How to Reheat Leftovers
Preheat your oven to 350°F (175°C). Place the leftover Dutch baby on a baking sheet and cover it loosely with aluminum foil to prevent it from drying out. Heat for about 10-15 minutes or until warmed through.
Use a toaster oven set to 350°F (175°C). Place the Dutch baby on a piece of parchment paper or directly on the rack. Heat for 8-10 minutes, checking occasionally to ensure it doesn't overcook.
For a quick reheat, use a microwave. Place the Dutch baby on a microwave-safe plate and cover it with a damp paper towel to retain moisture. Heat on medium power for 30-45 seconds. Check and add more time if necessary, but be cautious as microwaving can make it rubbery.
If you have an air fryer, set it to 320°F (160°C). Place the Dutch baby in the basket and heat for 5-7 minutes. This method helps maintain a slightly crispy texture.
For a stovetop method, use a non-stick skillet over low heat. Add a small amount of butter or olive oil to the pan. Place the Dutch baby in the skillet and cover with a lid. Heat for 3-5 minutes, flipping halfway through to ensure even warming.
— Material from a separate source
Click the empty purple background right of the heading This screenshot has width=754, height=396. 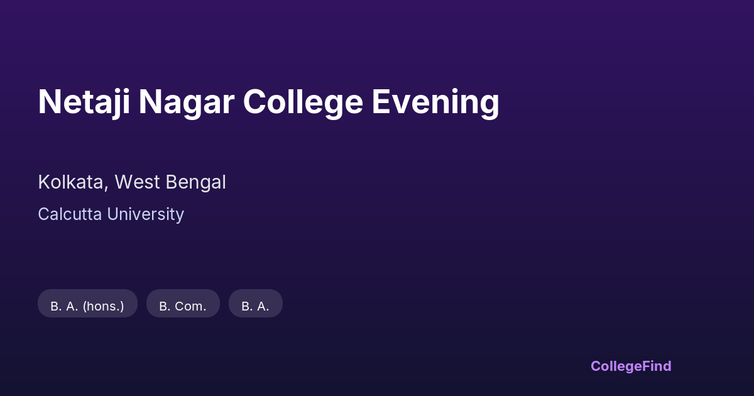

Best Tools for This Recipe
Blender: Used to combine and blend the eggs, milk, flour, sugar, vanilla extract, and salt until smooth.
Cast iron skillet: Essential for baking the Dutch baby, as it retains heat well and helps the pancake puff up.
Oven: Preheated to 425°F (220°C) to bake the Dutch baby to a golden brown perfection.
Measuring cups: Used to measure out the milk and flour accurately.
Measuring spoons: Used to measure the sugar, vanilla extract, and salt precisely.
Spatula: Handy for swirling the butter in the hot skillet to coat it evenly.
Oven mitts: Important for safely handling the hot cast iron skillet when removing it from the oven.
Serving plate: For presenting the Dutch baby once it's baked and ready to be served with your favorite toppings.
How to Save Time on Making This Recipe
Pre-measure ingredients: Measure out all ingredients like eggs, milk, and flour beforehand to streamline the process.
Use a blender: Blending the batter ensures a smooth mix quickly, saving time compared to whisking by hand.
Preheat the skillet: Place the cast iron skillet in the oven while it preheats to save time later.
Melt butter in the oven: Let the butter melt in the hot skillet to avoid using an extra pan.
Serve with simple toppings: Opt for quick toppings like powdered sugar or fresh fruit to save time.

Dutch Babies Recipe
Ingredients
Main Ingredients
- 3 large Eggs
- 0.5 cup Milk
- 0.5 cup All-purpose flour
- 1 tablespoon Sugar
- 1 teaspoon Vanilla extract
- ¼ teaspoon Salt
- 2 tablespoon Butter for the skillet
Instructions
- Preheat your oven to 425°F (220°C).
- In a blender, combine eggs, milk, flour, sugar, vanilla extract, and salt. Blend until smooth.
- Place a cast iron skillet in the oven to heat up for about 5 minutes.
- Remove the skillet from the oven and add the butter, swirling to coat the pan.
- Pour the batter into the skillet and return it to the oven.
- Bake for 20 minutes or until the Dutch baby is puffed and golden brown.
- Remove from the oven and serve immediately with your favorite toppings.